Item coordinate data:
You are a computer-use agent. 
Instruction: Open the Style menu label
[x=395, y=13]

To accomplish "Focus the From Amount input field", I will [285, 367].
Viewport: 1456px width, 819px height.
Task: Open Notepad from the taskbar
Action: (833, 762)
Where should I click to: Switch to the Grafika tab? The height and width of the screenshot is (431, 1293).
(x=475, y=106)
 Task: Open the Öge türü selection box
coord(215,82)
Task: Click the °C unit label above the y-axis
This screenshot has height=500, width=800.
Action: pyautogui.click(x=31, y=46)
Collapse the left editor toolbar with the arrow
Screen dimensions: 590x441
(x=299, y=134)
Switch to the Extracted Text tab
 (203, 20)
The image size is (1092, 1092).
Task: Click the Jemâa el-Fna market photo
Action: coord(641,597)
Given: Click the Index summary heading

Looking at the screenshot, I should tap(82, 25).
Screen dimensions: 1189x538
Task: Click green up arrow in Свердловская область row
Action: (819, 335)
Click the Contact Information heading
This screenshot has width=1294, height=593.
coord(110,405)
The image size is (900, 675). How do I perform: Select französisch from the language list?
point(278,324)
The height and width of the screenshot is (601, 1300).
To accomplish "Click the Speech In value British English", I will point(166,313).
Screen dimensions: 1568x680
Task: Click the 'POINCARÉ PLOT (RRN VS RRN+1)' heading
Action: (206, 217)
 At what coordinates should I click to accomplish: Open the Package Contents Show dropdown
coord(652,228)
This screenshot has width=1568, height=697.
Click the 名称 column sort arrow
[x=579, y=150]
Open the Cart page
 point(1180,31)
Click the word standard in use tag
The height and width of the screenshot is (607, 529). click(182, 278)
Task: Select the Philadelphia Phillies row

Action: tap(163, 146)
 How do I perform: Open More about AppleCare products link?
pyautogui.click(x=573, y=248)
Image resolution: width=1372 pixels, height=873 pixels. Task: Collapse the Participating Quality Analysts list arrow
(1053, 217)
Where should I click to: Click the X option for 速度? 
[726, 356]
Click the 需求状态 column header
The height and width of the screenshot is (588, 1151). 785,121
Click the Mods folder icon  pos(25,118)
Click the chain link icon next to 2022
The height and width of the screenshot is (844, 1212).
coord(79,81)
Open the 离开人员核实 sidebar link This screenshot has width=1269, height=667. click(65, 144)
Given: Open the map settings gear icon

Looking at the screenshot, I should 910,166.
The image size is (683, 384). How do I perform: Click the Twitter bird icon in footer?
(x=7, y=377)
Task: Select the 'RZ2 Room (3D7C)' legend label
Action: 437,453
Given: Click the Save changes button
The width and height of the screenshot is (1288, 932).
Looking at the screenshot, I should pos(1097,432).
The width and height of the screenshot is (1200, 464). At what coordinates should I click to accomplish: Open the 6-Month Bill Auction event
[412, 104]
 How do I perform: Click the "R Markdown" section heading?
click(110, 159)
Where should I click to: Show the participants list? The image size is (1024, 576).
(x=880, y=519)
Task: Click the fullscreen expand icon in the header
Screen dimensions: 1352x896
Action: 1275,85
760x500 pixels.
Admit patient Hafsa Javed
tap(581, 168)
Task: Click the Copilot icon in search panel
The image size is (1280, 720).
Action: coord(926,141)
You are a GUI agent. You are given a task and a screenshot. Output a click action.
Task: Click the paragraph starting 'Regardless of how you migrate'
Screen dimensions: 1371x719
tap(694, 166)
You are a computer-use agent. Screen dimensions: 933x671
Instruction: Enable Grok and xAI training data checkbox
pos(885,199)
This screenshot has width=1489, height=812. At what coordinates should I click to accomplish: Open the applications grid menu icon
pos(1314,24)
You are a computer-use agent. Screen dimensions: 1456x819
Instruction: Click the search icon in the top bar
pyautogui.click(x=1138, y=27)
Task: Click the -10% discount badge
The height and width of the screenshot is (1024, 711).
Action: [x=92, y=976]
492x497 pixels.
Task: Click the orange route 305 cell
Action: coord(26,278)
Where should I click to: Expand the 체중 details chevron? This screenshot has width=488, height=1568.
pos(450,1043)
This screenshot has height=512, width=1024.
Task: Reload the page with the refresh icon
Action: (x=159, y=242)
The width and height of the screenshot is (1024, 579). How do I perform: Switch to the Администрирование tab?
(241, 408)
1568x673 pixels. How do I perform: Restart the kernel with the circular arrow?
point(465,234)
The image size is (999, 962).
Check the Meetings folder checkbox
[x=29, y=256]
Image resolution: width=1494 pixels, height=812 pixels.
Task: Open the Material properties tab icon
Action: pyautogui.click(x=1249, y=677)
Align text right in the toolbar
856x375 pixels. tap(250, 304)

Written problem
Please update the material above, replacing "Extracted Text" with "Recognized Text" and leaving everything else as it is.

Task answer
You are a computer-use agent. 
Instruction: Open the Style menu label
[x=395, y=13]

To accomplish "Focus the From Amount input field", I will [285, 367].
Viewport: 1456px width, 819px height.
Task: Open Notepad from the taskbar
Action: (833, 762)
Where should I click to: Switch to the Grafika tab? The height and width of the screenshot is (431, 1293).
(x=475, y=106)
 Task: Open the Öge türü selection box
coord(215,82)
Task: Click the °C unit label above the y-axis
This screenshot has height=500, width=800.
Action: pyautogui.click(x=31, y=46)
Collapse the left editor toolbar with the arrow
Screen dimensions: 590x441
(x=299, y=134)
Switch to the Recognized Text tab
 (203, 20)
The image size is (1092, 1092).
Task: Click the Jemâa el-Fna market photo
Action: coord(641,597)
Given: Click the Index summary heading

Looking at the screenshot, I should tap(82, 25).
Screen dimensions: 1189x538
Task: Click green up arrow in Свердловская область row
Action: (819, 335)
Click the Contact Information heading
This screenshot has width=1294, height=593.
coord(110,405)
The image size is (900, 675). How do I perform: Select französisch from the language list?
point(278,324)
The height and width of the screenshot is (601, 1300).
To accomplish "Click the Speech In value British English", I will point(166,313).
Screen dimensions: 1568x680
Task: Click the 'POINCARÉ PLOT (RRN VS RRN+1)' heading
Action: (206, 217)
 At what coordinates should I click to accomplish: Open the Package Contents Show dropdown
coord(652,228)
This screenshot has width=1568, height=697.
Click the 名称 column sort arrow
[x=579, y=150]
Open the Cart page
 point(1180,31)
Click the word standard in use tag
The height and width of the screenshot is (607, 529). click(182, 278)
Task: Select the Philadelphia Phillies row

Action: tap(163, 146)
 How do I perform: Open More about AppleCare products link?
pyautogui.click(x=573, y=248)
Image resolution: width=1372 pixels, height=873 pixels. Task: Collapse the Participating Quality Analysts list arrow
(1053, 217)
Where should I click to: Click the X option for 速度? 
[726, 356]
Click the 需求状态 column header
The height and width of the screenshot is (588, 1151). 785,121
Click the Mods folder icon  pos(25,118)
Click the chain link icon next to 2022
The height and width of the screenshot is (844, 1212).
coord(79,81)
Open the 离开人员核实 sidebar link This screenshot has width=1269, height=667. click(65, 144)
Given: Open the map settings gear icon

Looking at the screenshot, I should 910,166.
The image size is (683, 384). How do I perform: Click the Twitter bird icon in footer?
(x=7, y=377)
Task: Select the 'RZ2 Room (3D7C)' legend label
Action: 437,453
Given: Click the Save changes button
The width and height of the screenshot is (1288, 932).
Looking at the screenshot, I should pos(1097,432).
The width and height of the screenshot is (1200, 464). At what coordinates should I click to accomplish: Open the 6-Month Bill Auction event
[412, 104]
 How do I perform: Click the "R Markdown" section heading?
click(110, 159)
Where should I click to: Show the participants list? The image size is (1024, 576).
(x=880, y=519)
Task: Click the fullscreen expand icon in the header
Screen dimensions: 1352x896
Action: 1275,85
760x500 pixels.
Admit patient Hafsa Javed
tap(581, 168)
Task: Click the Copilot icon in search panel
The image size is (1280, 720).
Action: coord(926,141)
You are a GUI agent. You are given a task and a screenshot. Output a click action.
Task: Click the paragraph starting 'Regardless of how you migrate'
Screen dimensions: 1371x719
tap(694, 166)
You are a computer-use agent. Screen dimensions: 933x671
Instruction: Enable Grok and xAI training data checkbox
pos(885,199)
This screenshot has width=1489, height=812. At what coordinates should I click to accomplish: Open the applications grid menu icon
pos(1314,24)
You are a computer-use agent. Screen dimensions: 1456x819
Instruction: Click the search icon in the top bar
pyautogui.click(x=1138, y=27)
Task: Click the -10% discount badge
The height and width of the screenshot is (1024, 711).
Action: [x=92, y=976]
492x497 pixels.
Task: Click the orange route 305 cell
Action: coord(26,278)
Where should I click to: Expand the 체중 details chevron? This screenshot has width=488, height=1568.
pos(450,1043)
This screenshot has height=512, width=1024.
Task: Reload the page with the refresh icon
Action: (x=159, y=242)
The width and height of the screenshot is (1024, 579). How do I perform: Switch to the Администрирование tab?
(241, 408)
1568x673 pixels. How do I perform: Restart the kernel with the circular arrow?
point(465,234)
The image size is (999, 962).
Check the Meetings folder checkbox
[x=29, y=256]
Image resolution: width=1494 pixels, height=812 pixels.
Task: Open the Material properties tab icon
Action: pyautogui.click(x=1249, y=677)
Align text right in the toolbar
856x375 pixels. tap(250, 304)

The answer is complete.